Once the database exists, you need to install LinOTP's tables, indexes and other sundry database artifacts so it can do what it needs to do. This is what linotp init database is for. The reason why this is a separate command rather than something LinOTP will do whenever it is needed is that this lets you use a database user with full DDL privileges to create the schema, and then later run LinOTP with a database user that has minimal privileges (basically SELECT, INSERT, UPDATE, and DELETE). If you forget to do linotp init database, then if you want to do anything interesting with LinOTP (i.e., anything that does not start with linotp init or linotp config, or that involves WSGI), LinOTP will just display an error message and quit.

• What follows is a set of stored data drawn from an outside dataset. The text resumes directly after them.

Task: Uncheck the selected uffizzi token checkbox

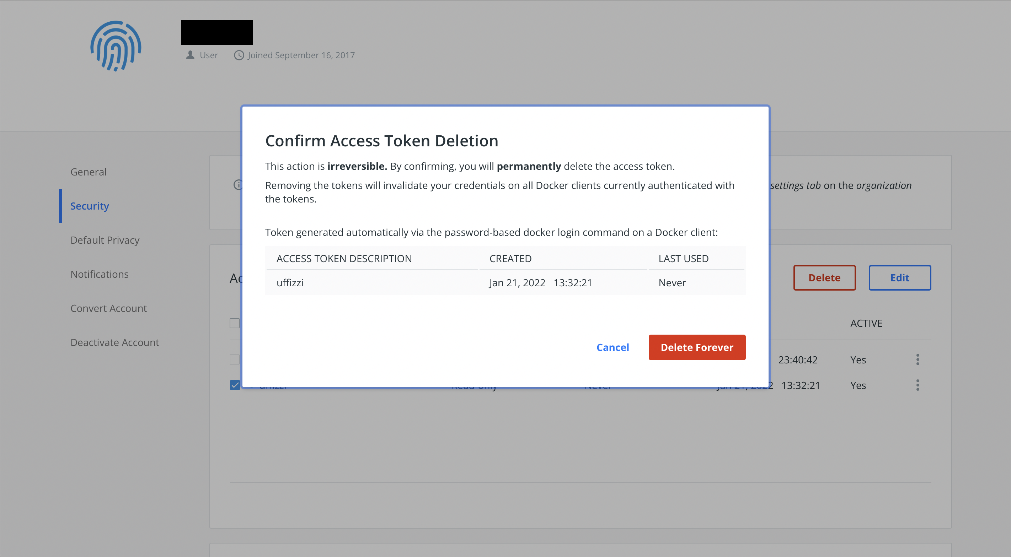Action: pos(235,385)
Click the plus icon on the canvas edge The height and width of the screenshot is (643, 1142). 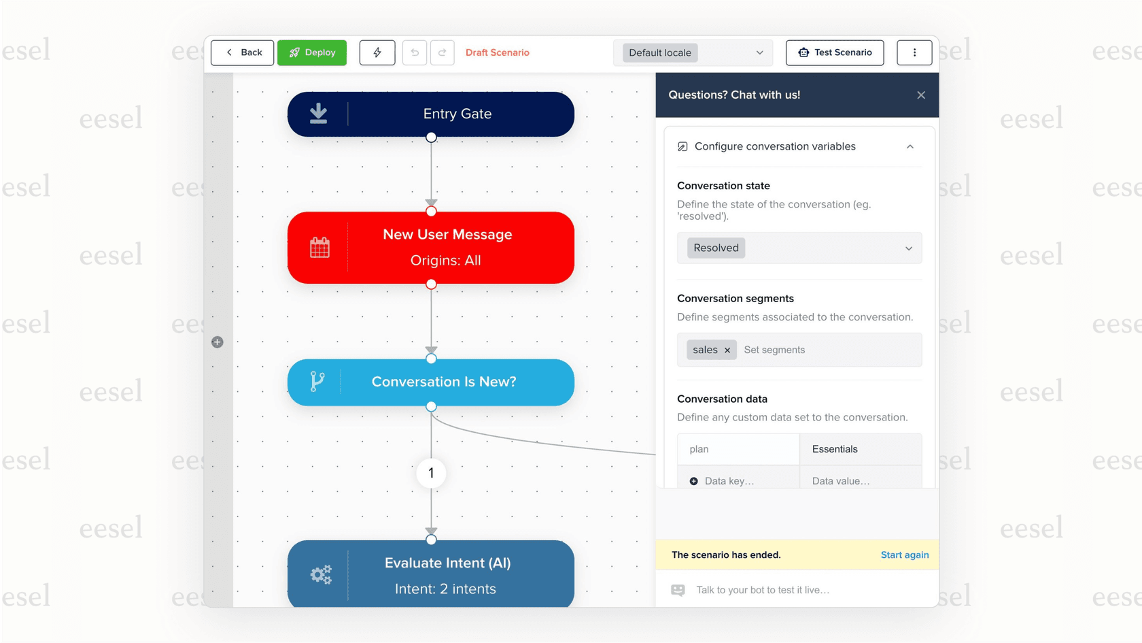pyautogui.click(x=217, y=342)
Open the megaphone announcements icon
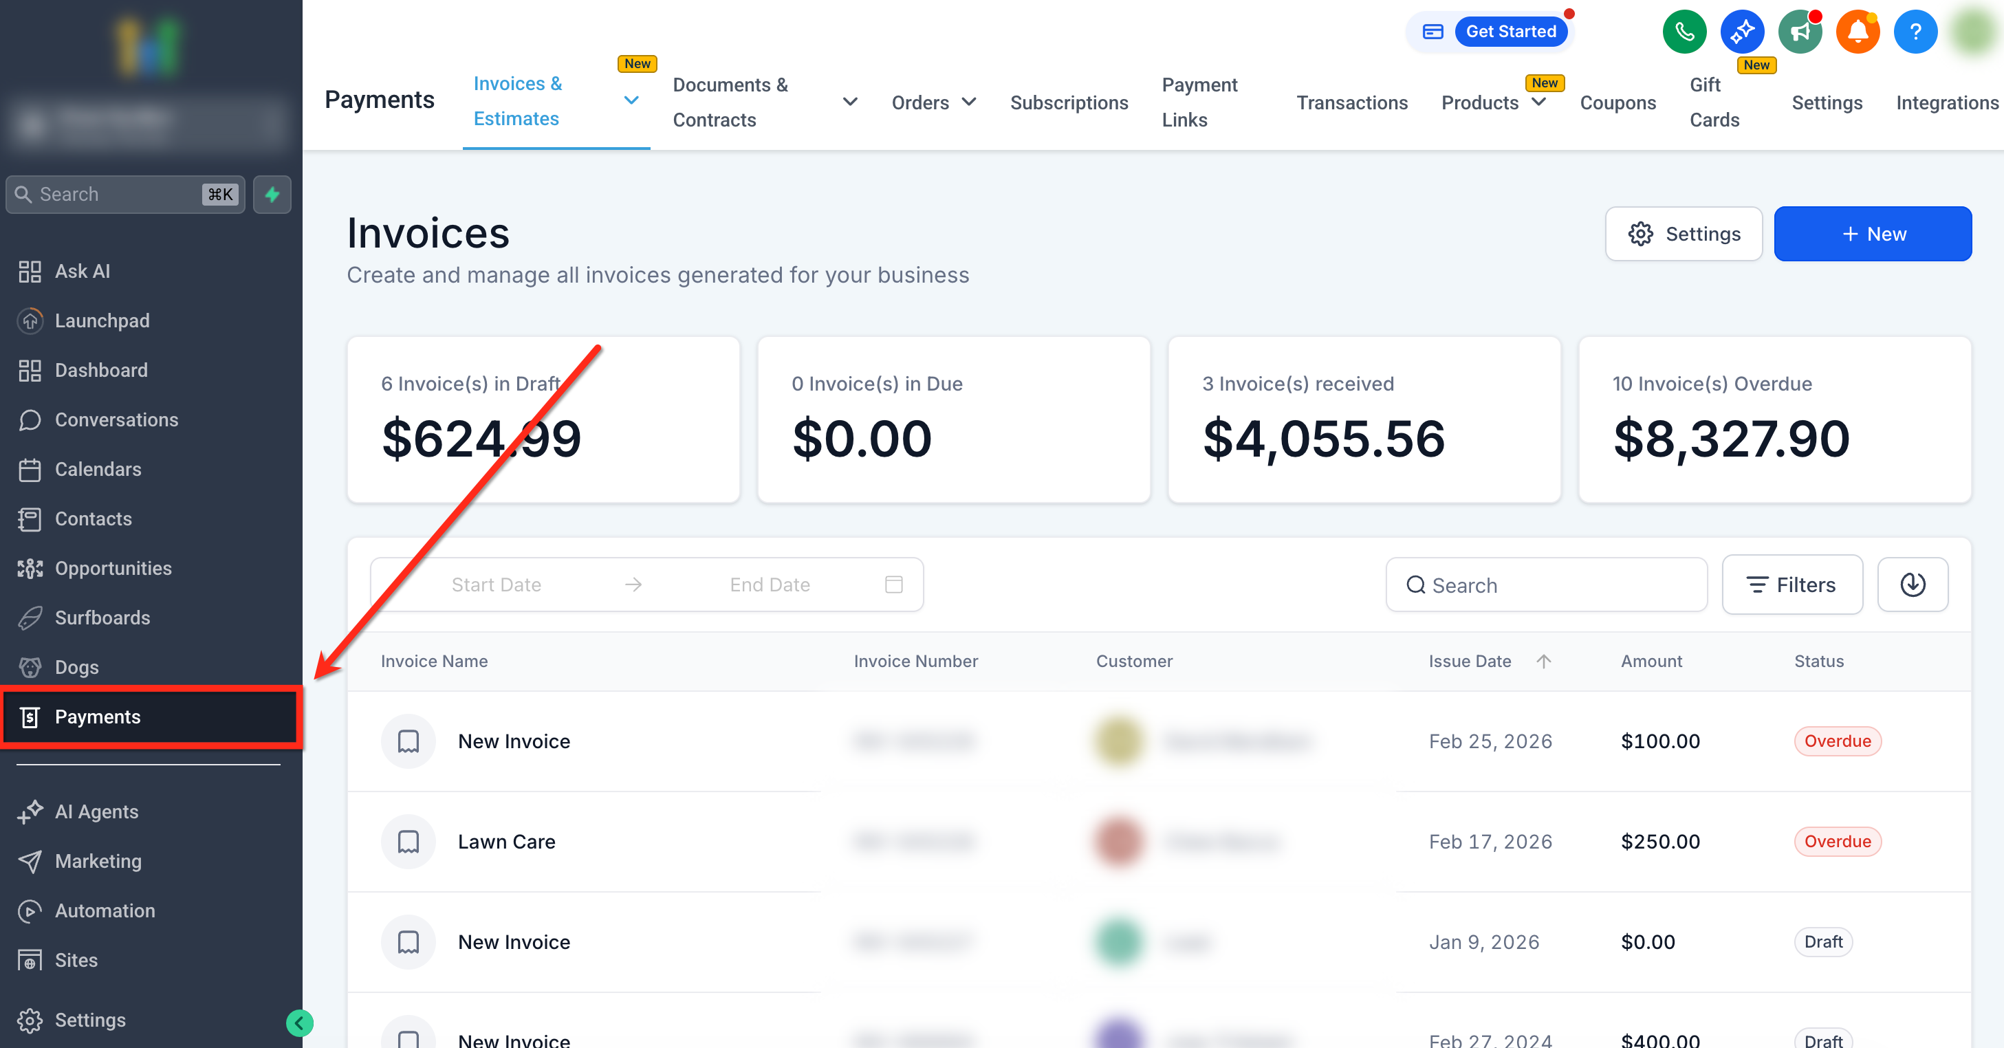 (1799, 32)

The last step before starting LinOTP is to create an administrator account, otherwise you will not be able to access the management interface. To create an administrator called "admin", do::

$ linotp local-admins add admin
$ linotp local-admins password admin

This last command will prompt you to enter a password for the admin user.

Next, you're ready to start the webserver by issuing::

$ linotp run

Now you can log in to the the web interface at http://localhost:5000/manage with your administrator account and set up your LinOTP instance. We recommend you look up the documentation on creating a user ID resolver and realm, and how to enroll tokens.

You can adapt the /etc/linotp/linotp.cfg file. There you need to configure the database connection with an existing database and user:

DATABASE_URI = mysql+mysqldb://user:password@localhost/LinOTP

Once you have ensured that your database server knows about the database and it is accessible using the given user name and password, you can create the database schema again as above:

$ linotp init database

Please note that the Flask development server which LinOTP uses by default is not suitable for productive use.

We recommend that that you run LinOTP from a webserver such as Apache or Nginx, where you can configure security and other settings. A sample Apache configuration file is available at etc/apache2/sites-available/linotp.conf.